Everywhere defined operators must be bounded?

1.3k Views Asked by At

I have read in many places that as soon as you have an everywhere defined operator (on a Banach space), it must be automatically bounded, by the Closed Graph Theorem. However, I can't prove this using the Closed Graph Theorem (i.e., I can't prove it would be closed) and I can't find a reference for this. Is this true? Why?

1

There are 1 best solutions below

8
On BEST ANSWER

You cannot prove that, as it is not true (with the axiom of choice). The statement, which is true from the closed graph theorem, is:

If $T \colon X \to Y$ is a closed operator defined on a Banach space $X$ into a Banach space $Y$, than $T$ is bounded.

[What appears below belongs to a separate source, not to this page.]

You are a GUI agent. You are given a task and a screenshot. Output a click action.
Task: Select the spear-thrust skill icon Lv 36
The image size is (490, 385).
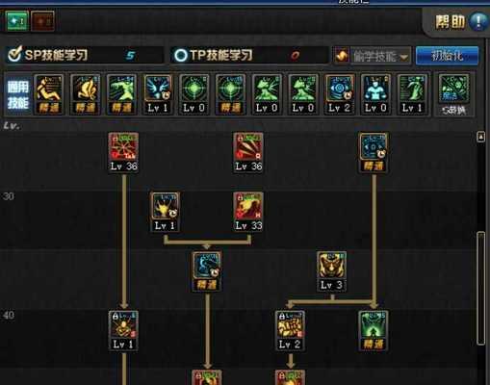[248, 153]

Addendum: Let $X$ be an infinite dimensional Banach space, $Y \ne 0$ be a Banach space. Then there is an unbounded $T \colon X \to Y$. Let (AC!) $B$ a basis of $X$ and $B' =\{b_n : n \in \mathbf N\}$ a countable subset, $y \in Y$ with $y \ne 0$. Define $T$ by linear extension of $$ T(b) = \begin{cases} n\|b_n\|y & b = b_n \\ 0 & b \in B \setminus B'\end{cases} $$ Then $T$ is linear $X \to Y$, and unbounded due to $$ \|T(b_n)\| = n\|b_n\|\|y\| $$ hence $\|T\| \ge n \|y\|$ for every $n$.